# Work item:
Everything in the entries except the pictures must be repeated exactly.
= = =
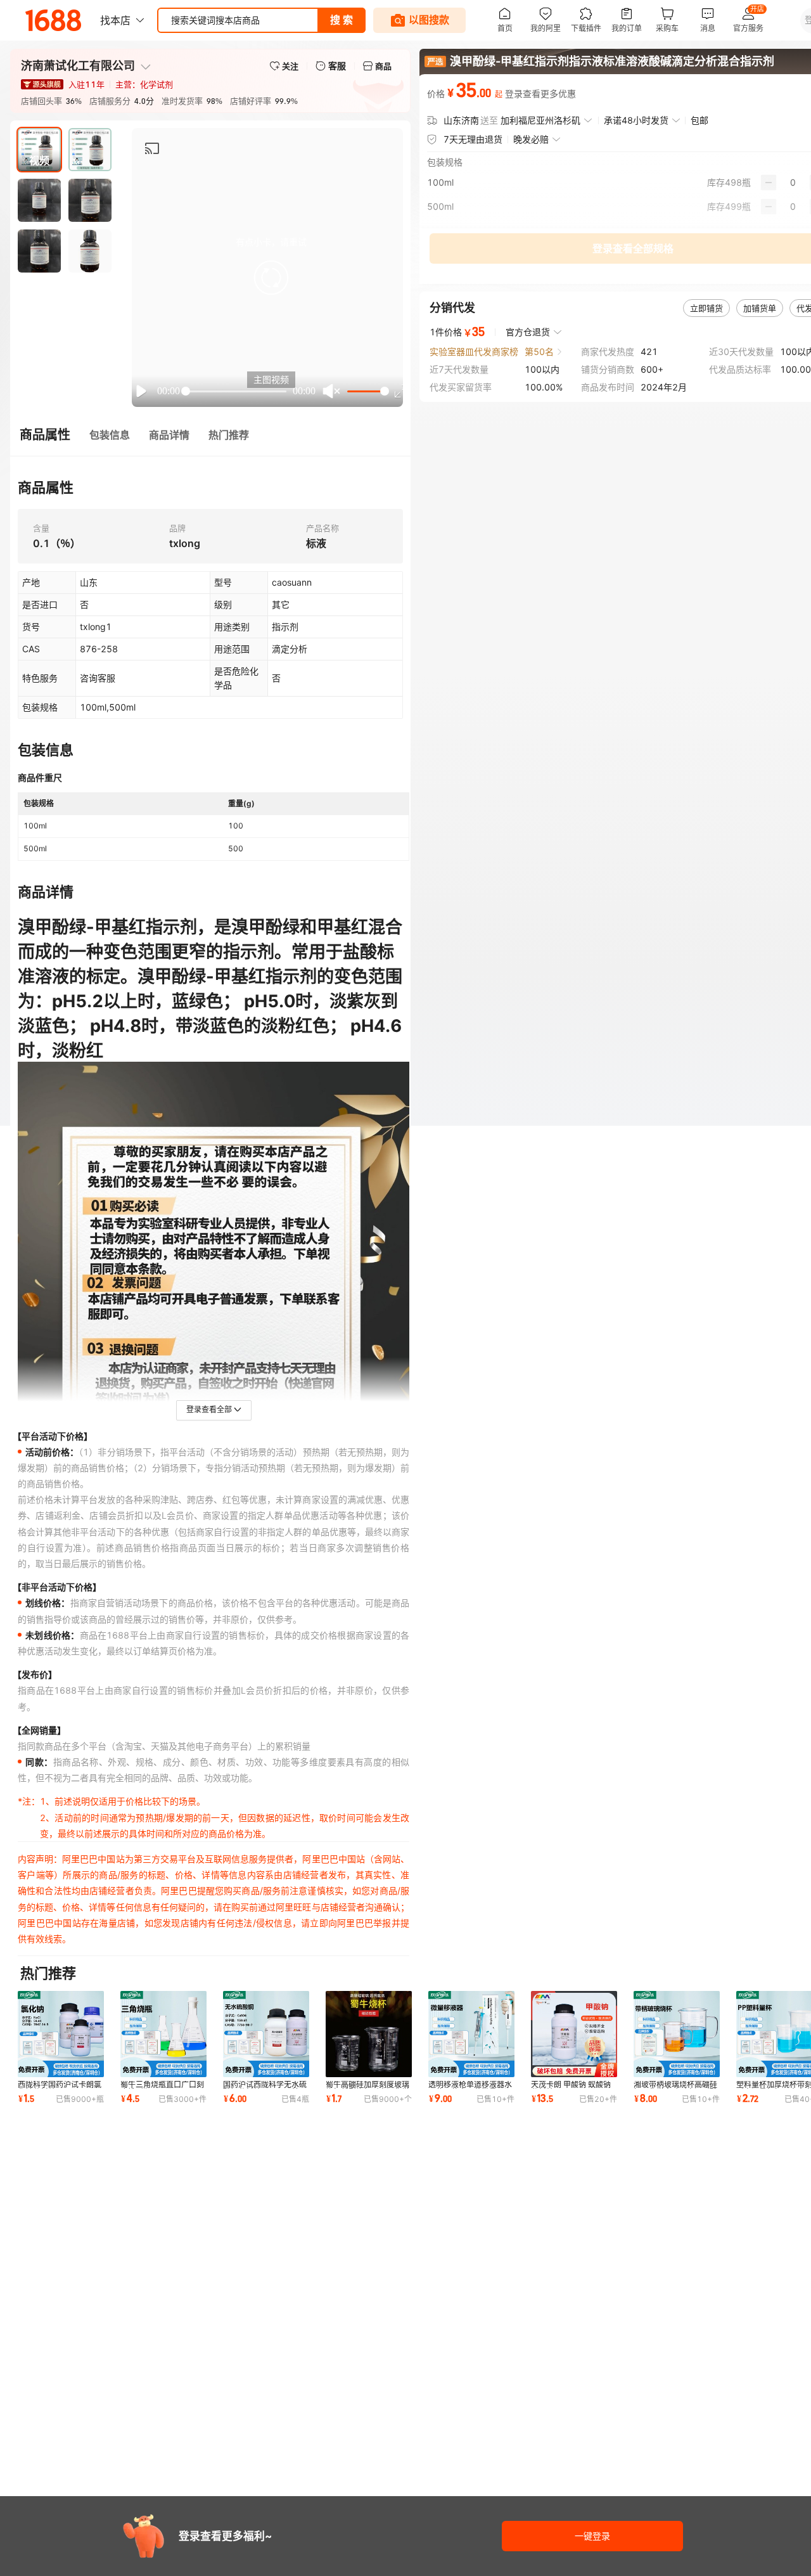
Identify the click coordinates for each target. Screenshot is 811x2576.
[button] (271, 278)
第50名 (539, 351)
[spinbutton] (792, 182)
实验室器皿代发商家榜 (474, 351)
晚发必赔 (531, 139)
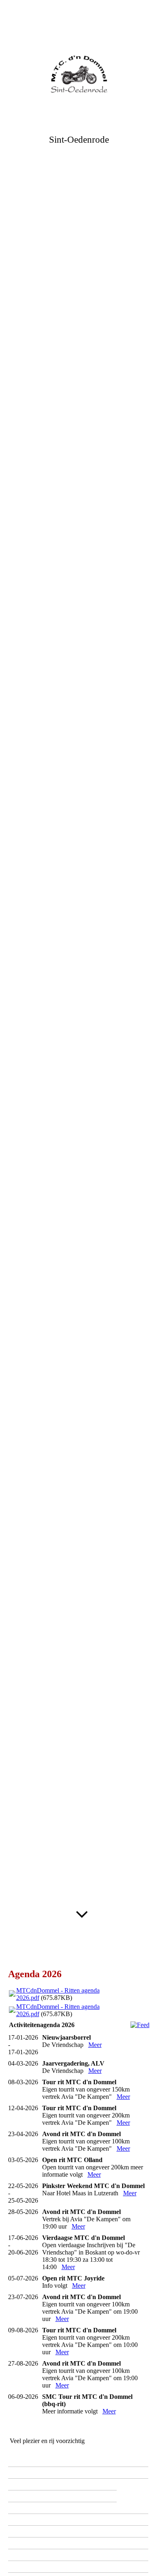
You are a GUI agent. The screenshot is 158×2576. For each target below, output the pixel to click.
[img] (79, 73)
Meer (95, 2044)
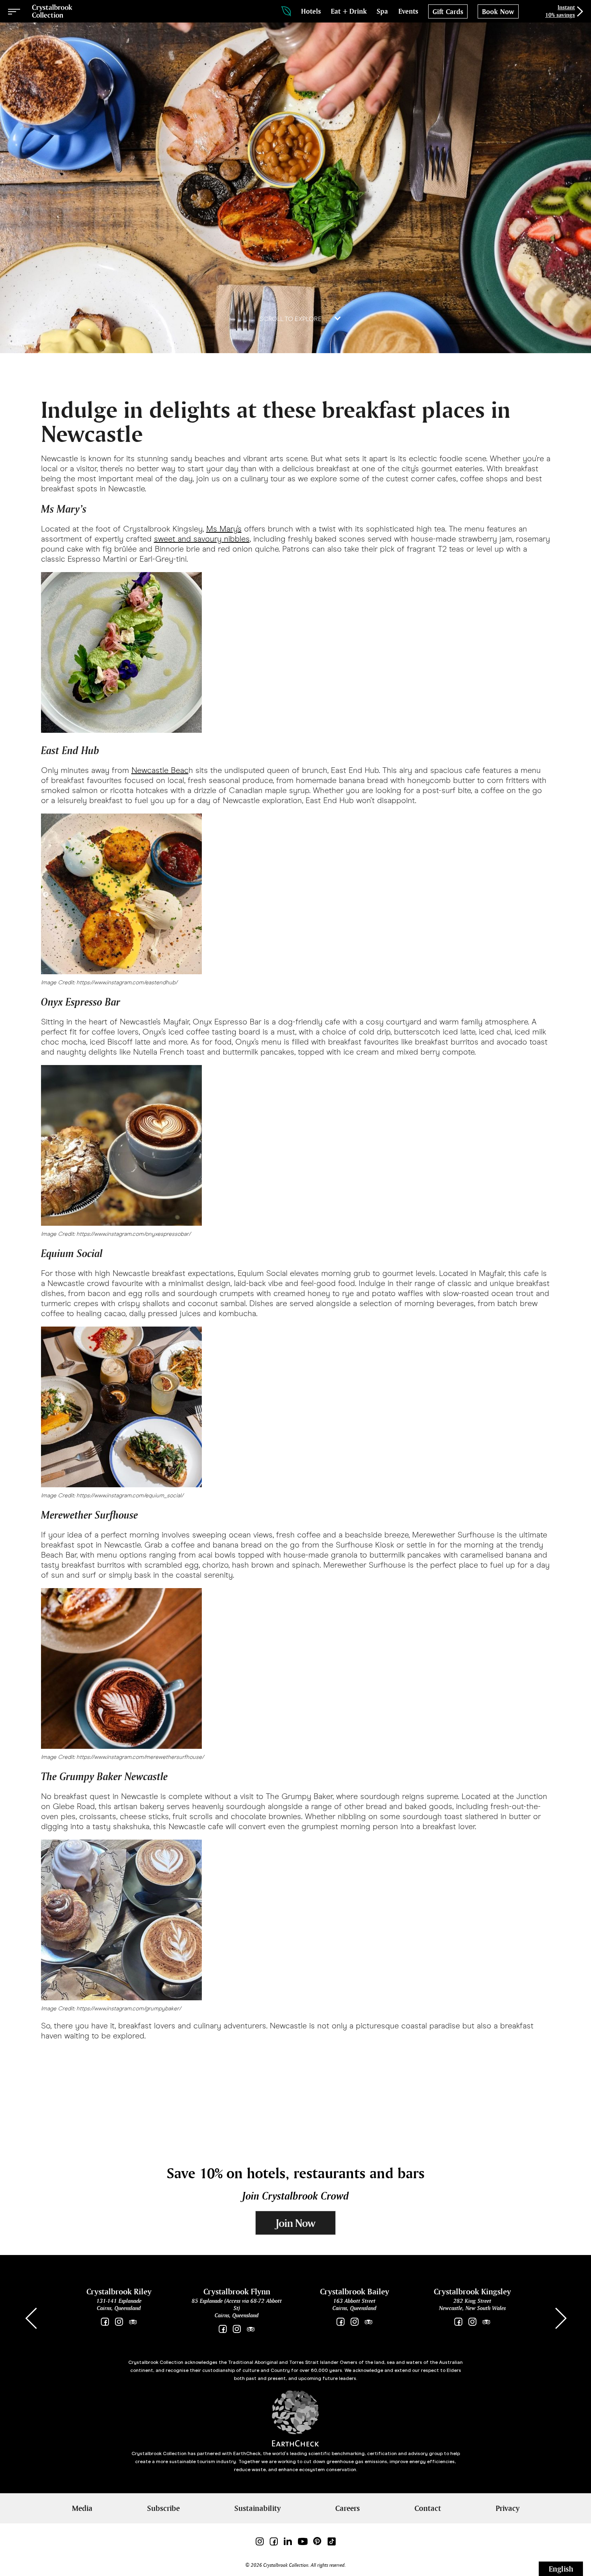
= = =
# Solution for this exercise:
Identify the click coordinates for each target. Screenshot is 811x2576.
[button] (271, 278)
第50名 (539, 351)
[spinbutton] (792, 182)
实验室器皿代发商家榜 (474, 351)
晚发必赔 (531, 139)
You are a GUI agent. The screenshot is 158×2576. For each target below, output the pixel to click.
[img] (79, 73)
Meer (95, 2044)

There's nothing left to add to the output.